Stored records:
--- START ---

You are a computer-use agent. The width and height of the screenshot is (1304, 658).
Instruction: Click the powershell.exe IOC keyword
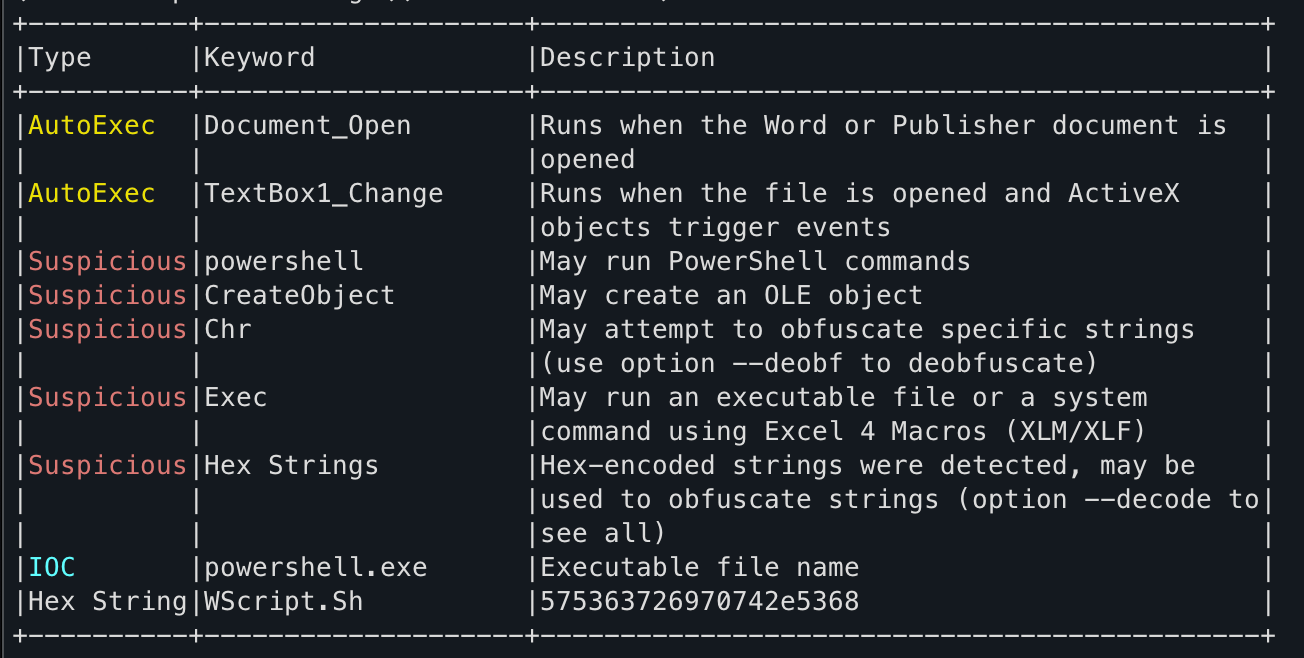tap(315, 568)
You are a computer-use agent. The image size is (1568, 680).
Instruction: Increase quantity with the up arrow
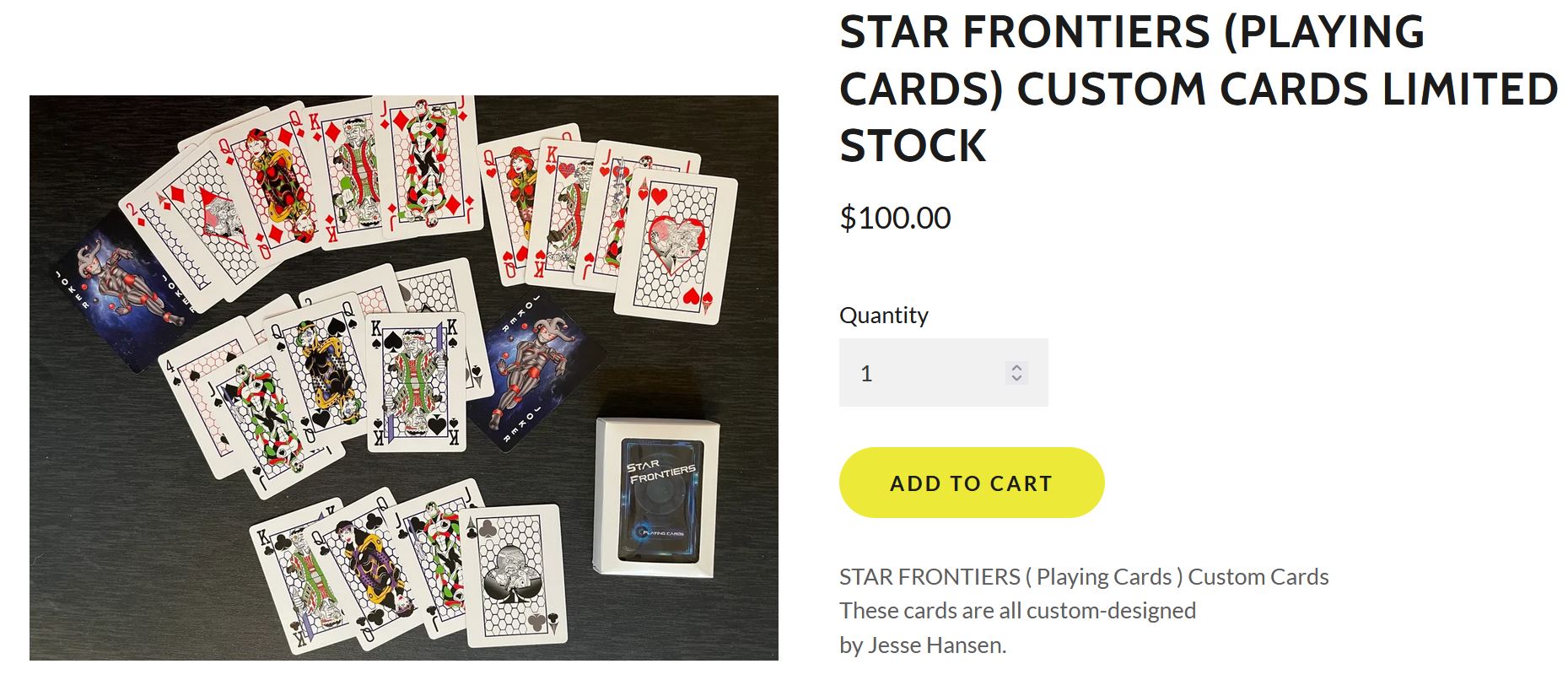click(1016, 367)
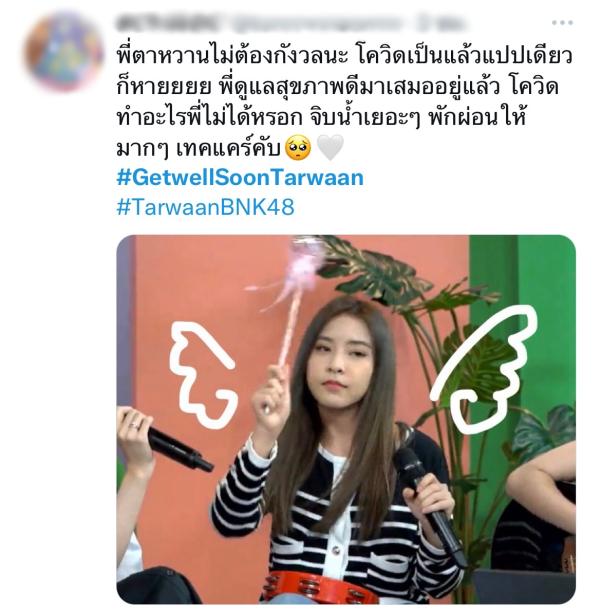
Task: Click the blurred display name of the poster
Action: (168, 23)
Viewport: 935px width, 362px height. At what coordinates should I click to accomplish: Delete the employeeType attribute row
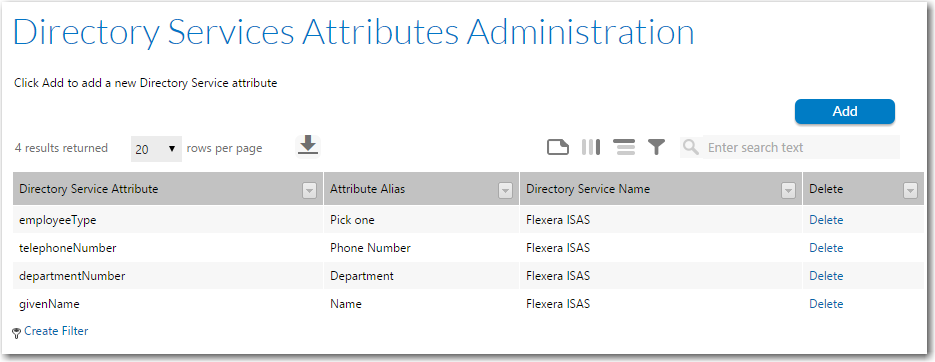[826, 220]
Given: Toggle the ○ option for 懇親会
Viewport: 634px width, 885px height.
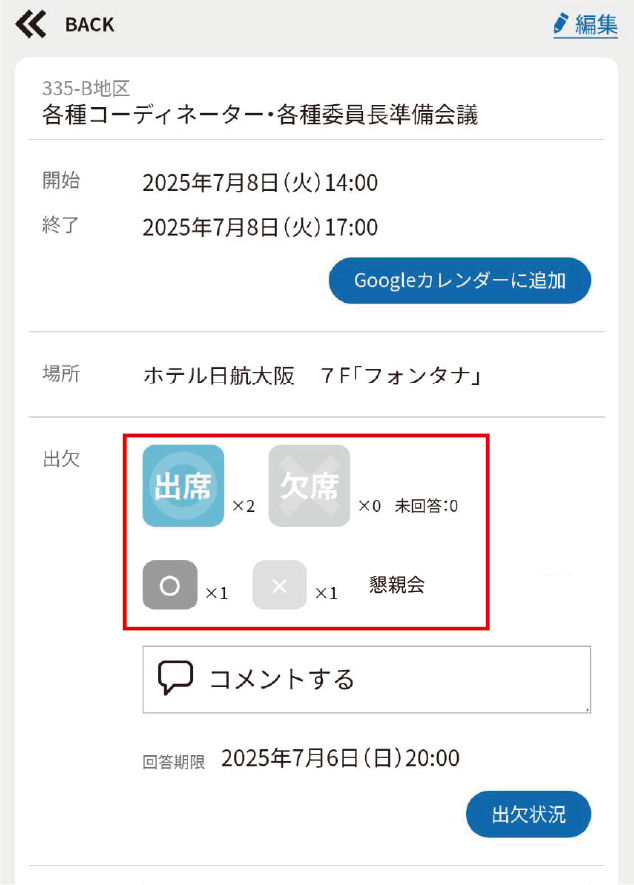Looking at the screenshot, I should click(x=170, y=586).
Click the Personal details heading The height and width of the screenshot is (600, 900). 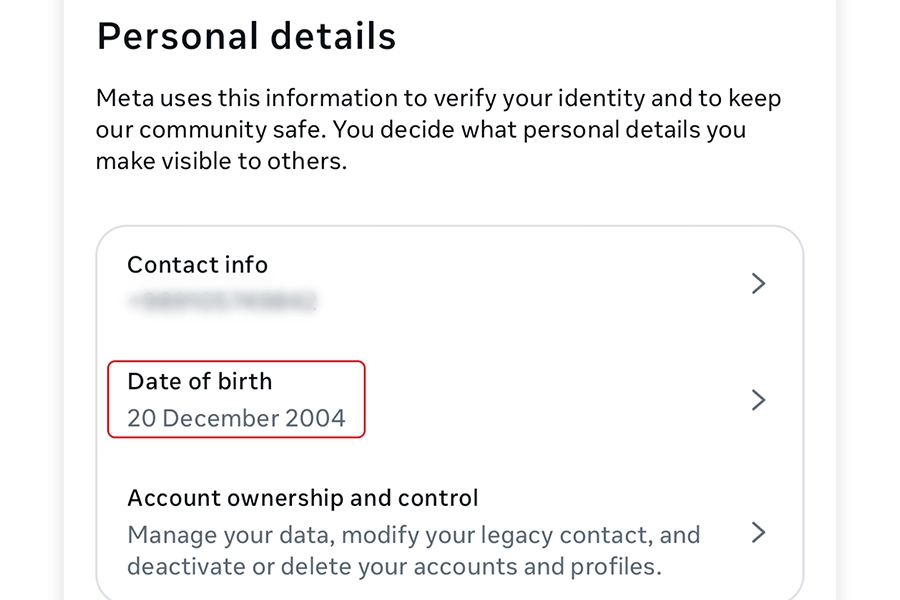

--- END ---

Task to complete. Could you repeat, exactly, only the lines above starting at the one that has "You are a computer-use agent. The image" and stopping after the one that has "Given: Toggle the ○ option for 懇親会", without the pictures?

Answer space.
You are a computer-use agent. The image size is (1568, 680).
Instruction: Increase quantity with the up arrow
click(1016, 367)
Task: Click the blurred display name of the poster
Action: (168, 23)
Viewport: 935px width, 362px height. At what coordinates should I click to accomplish: Delete the employeeType attribute row
[826, 220]
Given: Toggle the ○ option for 懇親会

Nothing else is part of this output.